(Quoted passage)
---------------

To the best of our knowledge, FPCO has never withheld funds because of a FERPA (or PPRA) violation, and it has only once ever taken an educational institution, a university in this instance, to court.  It has a limited number of staff members, and no attorneys are employed by the agency, although they have access to ED lawyers.  The single case is summarized below.

U.S. v. University of Miami, Sixth Circuit, July 27, 2002
Key Words:  FERPA
Published:  Yes
Decided for:  FPCO

The only instance where FPCO took an educational institution to court.  The Sixth Circuit affirmed a district court ruling permanently enjoining Miami State University and Ohio State University ” from releasing student disciplinary records or any “personally identifiable information” contained therein, except as otherwise expressly permitted under the FERPA. ”  Both universities had released unredacted disciplinary information to a newspaper.  In the Ohio case, the state’s Supreme Court had ruled that state laws required disclosure.  For a variety of reasons (see decision) the Sixth Circuit concluded that FPCO has the authority to bring a lawsuit and seek injunctive relief. It also concluded that disciplinary records are indeed education records.  The twenty three page decision rejected other arguments presented by the Chronicle because in the court’s opinion there were no issues of fact, just of law, and that irreparable harm to the students could have resulted had the Chronicles’ motions been approved by the court.  Federal law, of course, preempts state law.  A potentially powerful tool, a court injunction, but as noted above . . . apparently only used by FPCO once.

 

shame

A Case History:  What Can Happen When There are No Sanctions *

New York State, like most of the states reviewed above, provides no additional sanctions to those noted by the Supreme Court.   .

On October 30,2015, Fatima Geidi filed a FERPA complaint against the principal of Upper West Success Academy charter school in NYC.  She wrote, “On October 12, 2015, PBS News Hour ran a segment with an interview of my son [name removed] who spoke about his experiences at Upper West Success Charter Schools, where he was repeatedly suspended for minor offenses. His face and name appeared in the video, and his name in the transcript as well.”

---------------

(Assignment 1)
Print the stretch of the passage on FERPA enforcement from "To the best" through "is summarized below." word for word.

---------------

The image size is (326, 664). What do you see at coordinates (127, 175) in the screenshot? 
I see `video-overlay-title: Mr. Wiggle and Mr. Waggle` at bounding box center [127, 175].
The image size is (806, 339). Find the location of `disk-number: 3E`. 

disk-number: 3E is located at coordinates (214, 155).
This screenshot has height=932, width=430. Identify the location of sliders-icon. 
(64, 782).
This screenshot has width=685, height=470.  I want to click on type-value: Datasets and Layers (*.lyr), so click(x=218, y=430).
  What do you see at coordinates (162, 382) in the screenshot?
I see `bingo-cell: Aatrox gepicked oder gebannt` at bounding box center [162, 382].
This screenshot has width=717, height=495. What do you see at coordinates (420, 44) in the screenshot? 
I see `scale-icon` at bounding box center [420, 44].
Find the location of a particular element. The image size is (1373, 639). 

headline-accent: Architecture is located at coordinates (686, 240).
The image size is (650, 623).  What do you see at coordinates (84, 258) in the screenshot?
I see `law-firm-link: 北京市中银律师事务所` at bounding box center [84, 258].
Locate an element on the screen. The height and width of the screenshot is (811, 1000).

---------------

(Assignment 2)
Output the stretch of the listing from the line containing "Find the location of a" through the end of the listing, reproducing each line without changes.

(Answer space 1)
To the best of our knowledge, FPCO has never withheld funds because of a FERPA (or PPRA) violation, and it has only once ever taken an educational institution, a university in this instance, to court.  It has a limited number of staff members, and no attorneys are employed by the agency, although they have access to ED lawyers.  The single case is summarized below.

(Answer space 2)
Find the location of a particular element. The image size is (1373, 639). 

headline-accent: Architecture is located at coordinates (686, 240).
The image size is (650, 623).  What do you see at coordinates (84, 258) in the screenshot?
I see `law-firm-link: 北京市中银律师事务所` at bounding box center [84, 258].
Locate an element on the screen. The height and width of the screenshot is (811, 1000).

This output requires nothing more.